Bra wearing – breast cancer risk
Bra-wearing has been linked to breast cancer in a study done by Sidney Ross Singer and Soma Grismaijer. They found, for example, that women who wore a bra 24 hours a day had a 113-fold increase in breast cancer incidence compared to women who wore bra less than 12 hours daily! They suggest that bras exert enough pressure to the breast and surrounding areas to inhibit the flow of lymph, which then causes toxins and other waste material to remain in the breasts instead of being flushed out.
Now, this effect may be due to the fact that most women just wear the wrong size bra that is too tight somewhere. No one has done any studies investigating the link between breast cancer and how well the woman’s bra fits. Either way, for your breast health’s sake it is better to avoid wearing bras whenever possible, and for those occasions when you do need one, get well-fitting bras.
Bra wearing or not?
The choice to wear or not to wear a bra is yours. Many women are very used to wearing bras, and feel uncomfortable in public without them. Social occasions may require you to wear one.
Bra wearing is not going to kill you (or ‘kill’ your breasts) if you follow the simple guideline of giving your breasts free time as much as you can – at home, while sleeping. And, if you wear a bra, remember to always wear a good fitting bra. It should not leave marks on your shoulders or under your breasts or feel tight.
There are many healthy alternatives for dressing bra-free (some women prefer the positive term “bra-free” rather than “braless” because they say women don’t really need to wear bras).
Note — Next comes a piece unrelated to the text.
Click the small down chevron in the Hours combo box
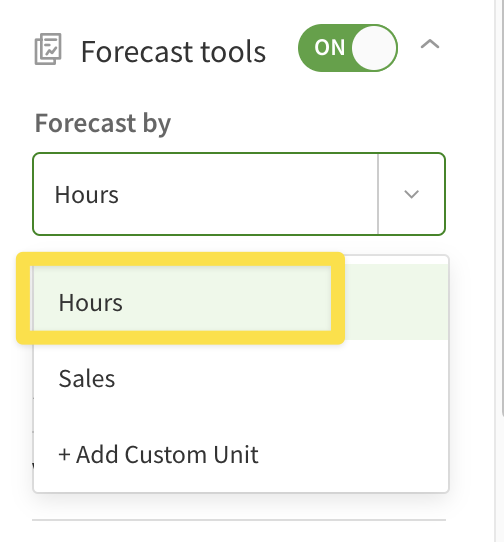 click(411, 194)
1. Camisoles are inexpensive, and there is a huge variety at many department stores with variety of fabrics and weights, from silk to cotton. Some have straps similar to those of a bra, with adjustable clasps, so others may assume that a bra is being worn or that there is a bra under the camisole. You can find thin and/or cropped camisoles for summer.
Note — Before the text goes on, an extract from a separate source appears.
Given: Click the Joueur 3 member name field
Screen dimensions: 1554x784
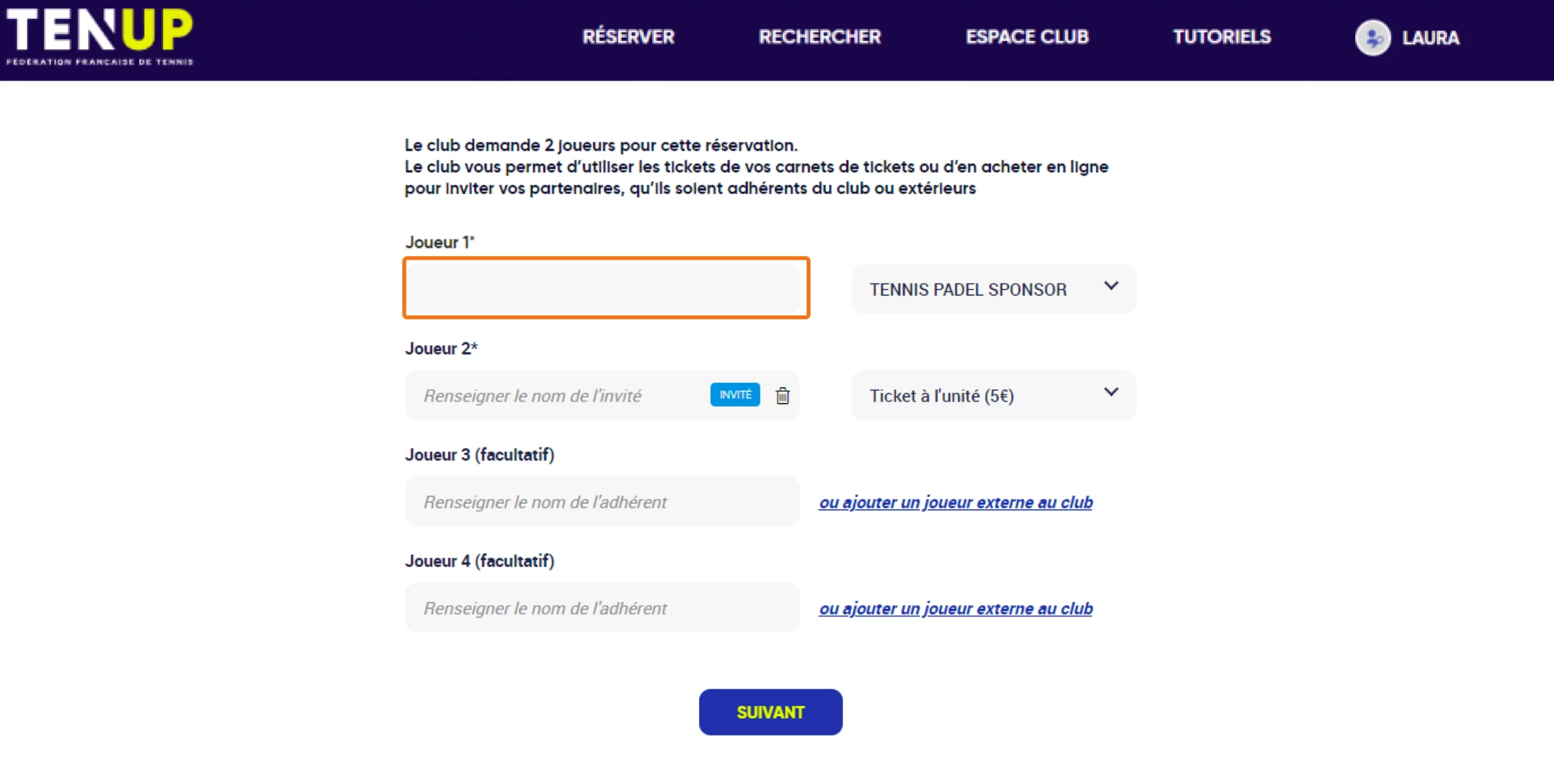Looking at the screenshot, I should 602,502.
2. Men’s singlet undershirts, also called A-shirts, sleeveless undershirts, etc. They are inexpensive and comfortable.
3. Vests, similar to those of a man’s 3-piece suit, over a blouse at work to hide breast outline or movement.
4. Shirts with pockets over both breasts; extra fabric layer conceals.
5. New alternatives include tops with two layers in front and one in back.
6. Loosely fitted tops.
7. Bra tops are supportive and shaping due to a careful cut and stretch cotton/lycra.
8. Leotards work as a bra alternative. The leotard usually has lining like a bust panel which is where the “bra” help comes in.
9. Or simply wear no undergarment depending on weather, confidence, self image, and nature of overgarment.
10. NuBra is just two adhesive cups that you place on your breasts. They keep the nipple from showing through clothing, if that is a concern.
11. Breast Rest is a comfort and support system – or a bra alternative – that allows the breast freedom and light support. Sleep with your chest supported without confining and compressing breasts.
12. While technically a bra, ZeeBraz is an interesting new kind of bra – developed to allow a woman the freedom to breathe and move and to allow the breasts to be supported in their natural position without being constricted.
13. We got a comment that a bandeau bra is really comfortable without any straps to dig into the shoulders. It is a bra, yes, but might work well for some women as an alternative to regular bras.
(information from 007b.com – //www.007b.com/why_wear_bras.php)
Disclaimer: It is strongly recommended to consult your doctor for professional advice. Above mentioned information and recommendations are just general and should be adapted to each person according to personal health indicators and status.